Jorge Stolfi (born São Paulo, 1950) is a full professor of computer science at the State University of Campinas, working in computer vision, image processing, splines and other function approximation methods, graph theory, computational geometry, and several other fields. According to the ISI Web Of Science, as of 2010 he was the most highly cited computer scientist in Brazil.

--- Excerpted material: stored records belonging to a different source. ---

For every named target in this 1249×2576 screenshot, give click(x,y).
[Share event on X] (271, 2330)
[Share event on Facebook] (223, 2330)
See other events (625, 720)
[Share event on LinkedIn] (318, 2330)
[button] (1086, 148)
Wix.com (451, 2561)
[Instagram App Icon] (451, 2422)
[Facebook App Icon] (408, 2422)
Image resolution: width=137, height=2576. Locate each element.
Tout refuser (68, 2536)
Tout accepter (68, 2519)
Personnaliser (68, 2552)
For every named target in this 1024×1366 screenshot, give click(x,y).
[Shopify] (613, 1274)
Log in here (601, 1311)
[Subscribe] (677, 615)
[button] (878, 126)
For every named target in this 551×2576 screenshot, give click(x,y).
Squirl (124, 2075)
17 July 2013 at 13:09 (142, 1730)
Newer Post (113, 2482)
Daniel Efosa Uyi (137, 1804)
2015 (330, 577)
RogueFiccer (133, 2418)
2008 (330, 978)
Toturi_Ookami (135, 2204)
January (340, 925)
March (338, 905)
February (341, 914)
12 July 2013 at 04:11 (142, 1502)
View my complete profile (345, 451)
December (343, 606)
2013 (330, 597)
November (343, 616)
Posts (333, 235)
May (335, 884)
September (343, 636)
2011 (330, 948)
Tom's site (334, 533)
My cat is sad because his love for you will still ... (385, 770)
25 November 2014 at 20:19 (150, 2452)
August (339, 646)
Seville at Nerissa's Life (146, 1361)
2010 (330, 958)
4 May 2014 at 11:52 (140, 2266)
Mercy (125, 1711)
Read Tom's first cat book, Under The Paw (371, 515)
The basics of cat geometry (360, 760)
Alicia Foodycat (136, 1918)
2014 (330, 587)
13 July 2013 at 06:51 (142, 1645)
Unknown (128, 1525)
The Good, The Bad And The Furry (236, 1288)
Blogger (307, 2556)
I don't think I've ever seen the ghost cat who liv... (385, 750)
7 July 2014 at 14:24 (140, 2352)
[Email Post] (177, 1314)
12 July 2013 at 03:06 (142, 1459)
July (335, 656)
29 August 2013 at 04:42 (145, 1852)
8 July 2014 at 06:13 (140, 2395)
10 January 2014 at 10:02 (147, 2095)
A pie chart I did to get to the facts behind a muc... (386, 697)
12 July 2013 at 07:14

Jorge Stolfi was born in Vila Carrão, a suburb of São Paulo. His parents had immigrated to Brazil from the Veneto region of Italy only two years earlier, and so he spoke Venetian as his first language. He obtained an Engineering degree in Electronics (1973) and M.Sc. in Applied Mathematics (1979) from the University of São Paulo. From 1979 to 1988 he was a student of Leo Guibas at Stanford University, where he got a Ph.D in Computer Science. He had a CNPq grant from 1979 to 1983, then a research internship at Xerox PARC until 1985, and also at the DEC Systems Research Center (SRC) until 1988. After obtaining his Ph.D. he became a Research Engineer at SRC.
In 1992 he returned to Brazil to take a position at the Computer Science Department of the University of Campinas (UNICAMP), which later became the university's Institute of Computing. He was the Institute's chairman from 2004 to 2008.